Extract to read>
+++
This wouldn't be a problem...
If, as part of the national school curriculum, logic, cross-referencing, debate and general cynicism was taught every day as a lesson with as much importance as say Maths or English. How much crap could a newly birthed adult avoid if they were taught about reading up on things, reading more than one source, reading from often wildly opposing sources, reading up on how that topic came to be shaped the way it is today, etc?
So many of life's pit-falls; crap insurance, credit cards, advertising, the media, politicians, the police, the "truth", are all encountered by a fresh crop of cannon fodder each year as a new batch of teens pogo into adulthood. If only reason and rational thinking were taught in school; logic, scientific scrutiny and general "real life lessons", so many repeated, learned mistakes could be avoided. And when my proposed new adult goes online and gets continuous Wiki pages, he/she would actively look for other pages from different sources so as to get a broader view and thus get closer to the truth. Said person would actively look for the sponsor behind any swervey or newspaper article and treat all new information with a healthy degree of skepticism.
+++
Data for review>
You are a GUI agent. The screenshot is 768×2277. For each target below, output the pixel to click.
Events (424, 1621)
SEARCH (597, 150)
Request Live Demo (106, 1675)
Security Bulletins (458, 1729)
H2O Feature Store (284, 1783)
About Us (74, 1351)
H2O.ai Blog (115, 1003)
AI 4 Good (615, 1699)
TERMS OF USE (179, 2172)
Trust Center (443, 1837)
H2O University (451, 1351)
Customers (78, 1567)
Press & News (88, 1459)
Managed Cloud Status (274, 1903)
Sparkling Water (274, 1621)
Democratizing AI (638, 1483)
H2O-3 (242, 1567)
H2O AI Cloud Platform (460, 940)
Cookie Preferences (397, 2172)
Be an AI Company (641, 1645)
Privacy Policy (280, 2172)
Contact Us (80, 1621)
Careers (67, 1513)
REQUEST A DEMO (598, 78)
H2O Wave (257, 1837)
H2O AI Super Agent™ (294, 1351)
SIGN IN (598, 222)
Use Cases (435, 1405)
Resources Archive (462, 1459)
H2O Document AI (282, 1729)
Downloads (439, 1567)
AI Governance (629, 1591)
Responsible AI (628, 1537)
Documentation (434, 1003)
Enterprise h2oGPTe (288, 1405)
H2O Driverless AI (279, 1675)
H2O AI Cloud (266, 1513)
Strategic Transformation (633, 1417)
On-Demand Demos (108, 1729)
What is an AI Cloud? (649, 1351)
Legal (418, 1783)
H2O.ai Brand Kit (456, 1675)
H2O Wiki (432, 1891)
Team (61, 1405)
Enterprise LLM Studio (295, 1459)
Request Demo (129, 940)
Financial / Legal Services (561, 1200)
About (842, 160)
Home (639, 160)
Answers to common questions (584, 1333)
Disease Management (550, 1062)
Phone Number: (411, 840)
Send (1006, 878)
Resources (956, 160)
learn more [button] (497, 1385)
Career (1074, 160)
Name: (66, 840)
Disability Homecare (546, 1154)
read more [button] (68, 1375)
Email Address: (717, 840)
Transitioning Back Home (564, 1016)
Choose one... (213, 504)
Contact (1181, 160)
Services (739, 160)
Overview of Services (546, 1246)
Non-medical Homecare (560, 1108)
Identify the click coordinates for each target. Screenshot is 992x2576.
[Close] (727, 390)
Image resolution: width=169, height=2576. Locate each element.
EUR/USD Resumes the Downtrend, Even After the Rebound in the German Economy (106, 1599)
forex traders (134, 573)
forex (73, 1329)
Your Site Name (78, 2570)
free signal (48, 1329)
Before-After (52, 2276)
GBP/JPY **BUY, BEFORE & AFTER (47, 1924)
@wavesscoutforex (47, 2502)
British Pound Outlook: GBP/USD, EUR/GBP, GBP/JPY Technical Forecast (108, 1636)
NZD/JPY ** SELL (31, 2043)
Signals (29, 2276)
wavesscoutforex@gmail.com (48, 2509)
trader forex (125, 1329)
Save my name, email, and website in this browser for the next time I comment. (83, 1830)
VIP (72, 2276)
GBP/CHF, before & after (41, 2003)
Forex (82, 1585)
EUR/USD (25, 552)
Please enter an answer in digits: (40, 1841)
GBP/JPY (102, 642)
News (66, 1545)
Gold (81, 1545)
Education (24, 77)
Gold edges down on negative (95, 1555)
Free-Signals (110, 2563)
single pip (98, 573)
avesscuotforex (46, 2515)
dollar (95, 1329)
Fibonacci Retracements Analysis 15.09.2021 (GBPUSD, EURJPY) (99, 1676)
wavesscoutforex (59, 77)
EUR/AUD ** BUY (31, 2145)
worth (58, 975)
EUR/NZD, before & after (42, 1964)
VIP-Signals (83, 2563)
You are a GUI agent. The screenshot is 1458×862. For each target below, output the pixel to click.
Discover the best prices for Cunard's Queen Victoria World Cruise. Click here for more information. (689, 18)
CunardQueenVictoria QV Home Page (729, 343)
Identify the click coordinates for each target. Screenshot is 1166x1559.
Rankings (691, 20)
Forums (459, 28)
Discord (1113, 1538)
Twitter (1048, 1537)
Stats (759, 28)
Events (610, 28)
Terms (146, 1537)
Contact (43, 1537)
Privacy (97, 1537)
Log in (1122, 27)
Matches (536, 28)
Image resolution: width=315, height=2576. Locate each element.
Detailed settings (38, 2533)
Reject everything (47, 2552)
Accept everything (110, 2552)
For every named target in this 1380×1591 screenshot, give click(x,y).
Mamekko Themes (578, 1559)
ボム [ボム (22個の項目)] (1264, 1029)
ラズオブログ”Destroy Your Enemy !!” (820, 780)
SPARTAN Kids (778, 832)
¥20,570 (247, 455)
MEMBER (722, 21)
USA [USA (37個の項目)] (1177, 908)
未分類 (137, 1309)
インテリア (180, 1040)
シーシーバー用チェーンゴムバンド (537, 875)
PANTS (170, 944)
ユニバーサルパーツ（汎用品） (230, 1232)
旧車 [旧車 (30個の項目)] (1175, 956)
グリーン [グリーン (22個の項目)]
+++
Problems to work on>
[A] Reproduce the passage on teaching critical thinking in school, starting at "So many of life's" and ending at "degree of skepticism.".
[B] Please carry on the passage on teaching critical thinking in school from the point where it stops.

Results of the exercise>
[A]
So many of life's pit-falls; crap insurance, credit cards, advertising, the media, politicians, the police, the "truth", are all encountered by a fresh crop of cannon fodder each year as a new batch of teens pogo into adulthood. If only reason and rational thinking were taught in school; logic, scientific scrutiny and general "real life lessons", so many repeated, learned mistakes could be avoided. And when my proposed new adult goes online and gets continuous Wiki pages, he/she would actively look for other pages from different sources so as to get a broader view and thus get closer to the truth. Said person would actively look for the sponsor behind any swervey or newspaper article and treat all new information with a healthy degree of skepticism.

[B]
I think this used to be the way schooling was, some time ago, perhaps put across in a subtle way, i.e. through the teachings of Diogenes or something equally Greek and/or abstract, but the principles of discernment were there. We need them back. Won't happen though.
We could all become, instead of a Web 2.0 crowd, a Page 2.0 crowd in that we automatically ignore everything on Page 1 of Google for a week/month/year and as resident-in-household IT bods, tell everyone we know that Page 1 is passé and if you want real information, go to Page 2 onwards. Try to start a trend to avoid all the shopping-price-comparison "Do you want to buy hypothyroidism?" links, or "Buy Israeli War Crimes cheap at eBay!", etc.
Page 2 - ooh it could be the name of a Boy Band / super-pop-sensation-duo!